Paystack, a Nigerian payments startup, has announced an $8 million series A it raised from a couple of new and existing investors. This is according to reports by TechCrunch.
The funding has come from China's Tencent, Stripe (which Paystack is cloning), VISA as well as Y Combinator. Both Tencent and YC are some of the existing investors in the startup.
This investment brings Paystack's total investment raised to date to at least $10 million.
The initial investment into the startup totaled $120k in March 2016 which came from YC after it was accepted into the accelerator's early 2016 batch.
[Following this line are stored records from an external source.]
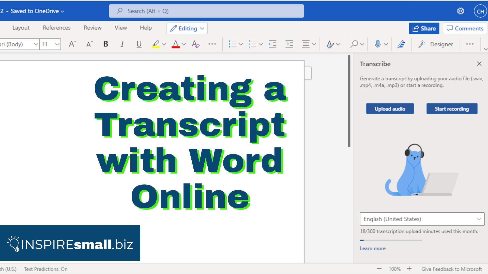Open the Review ribbon tab
Viewport: 488px width, 274px height.
pos(92,28)
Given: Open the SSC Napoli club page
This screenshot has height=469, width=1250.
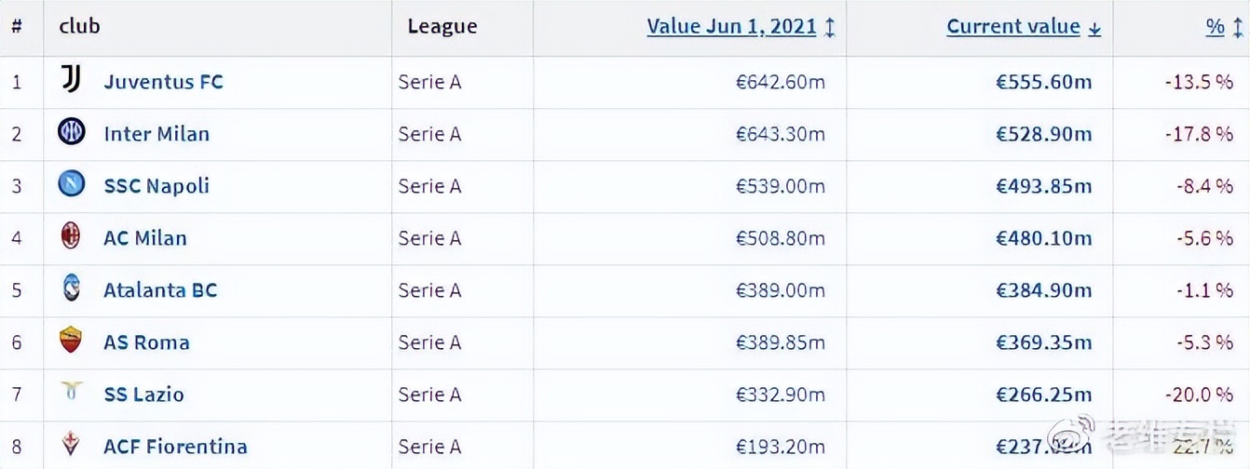Looking at the screenshot, I should pos(156,186).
This was followed by an undisclosed non-equity investment in mid-2016.
In December 2016, Paystack secured $1.3 million Seed round from a group of investors led by Comcast Ventures as well as Singularity Investments.
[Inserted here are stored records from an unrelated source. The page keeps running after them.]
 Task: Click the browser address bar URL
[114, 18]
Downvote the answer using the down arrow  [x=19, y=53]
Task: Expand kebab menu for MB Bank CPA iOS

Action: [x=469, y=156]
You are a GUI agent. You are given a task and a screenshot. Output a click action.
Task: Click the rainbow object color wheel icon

The other investors included Tencent Holdings, Spark, M&S Partners, Tokyo Founders Fund, Blue Rinc Capital, Pave Investments, KIBS-CFY Partners, Michael Siebel, Justin Kan, Olumide Soyombo, Leonard Stiegeler and a number of Angels.
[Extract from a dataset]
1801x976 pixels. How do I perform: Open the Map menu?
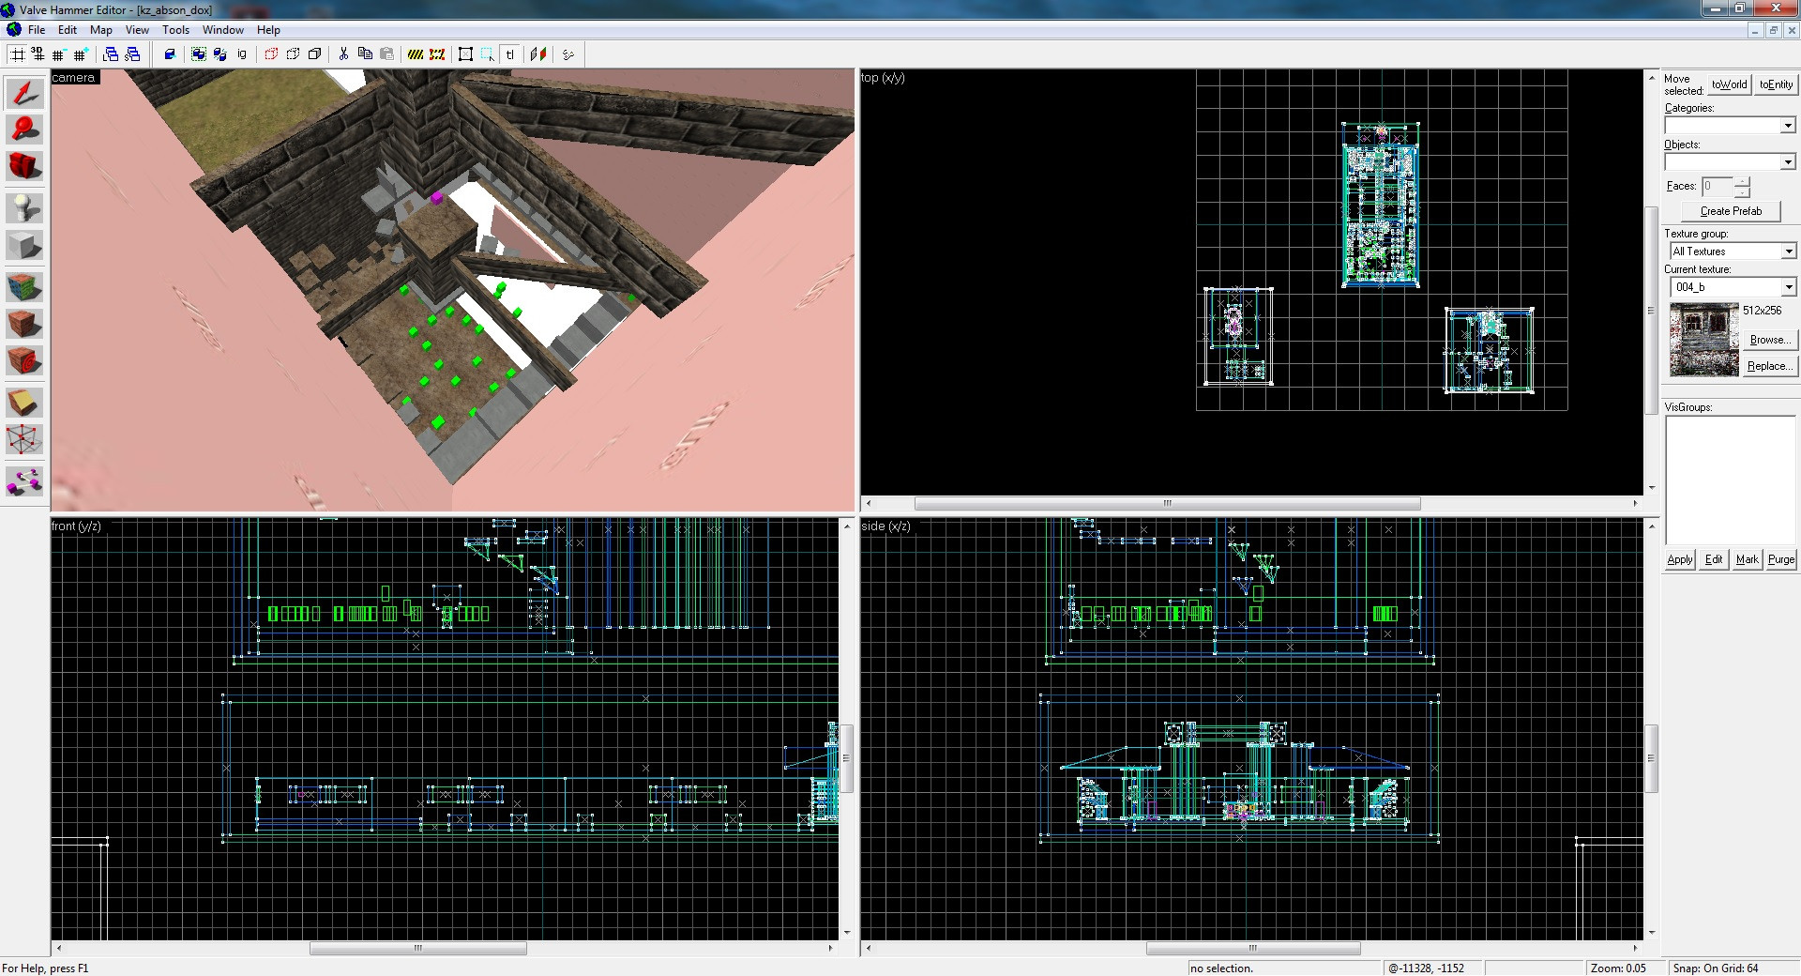point(100,30)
The startup also raised a non-equity $50,000 last year from participating in Google Launchpad accelerator.
According to TechCrunch, the startup is looking to use the funds to expand into new markets with Ghana being top of their radar.
Founded in 2015 by Ezra Olubi (CTO) and Shola Akinlade (CEO), Paystack is headquartered in Lagos with offices in San Francisco. It lets "businesses accept payments via credit card, debit card, money transfer and mobile money on their websites or mobile apps."
In June this year, the startup pointed out that it had grown 10x in 2017 and was handling nearly "$10 million in monthly transactions".
It also secured a partnership with Truecaller in July to "to enable more African businesses [to] accept online payments."
"The partnership will also provide powerful tools that businesses and startups across Africa can use to verify the mobile identity of their customers, and in turn, further help in creating more trust in the online payments landscape on the continent," wrote The Guardian Nigeria.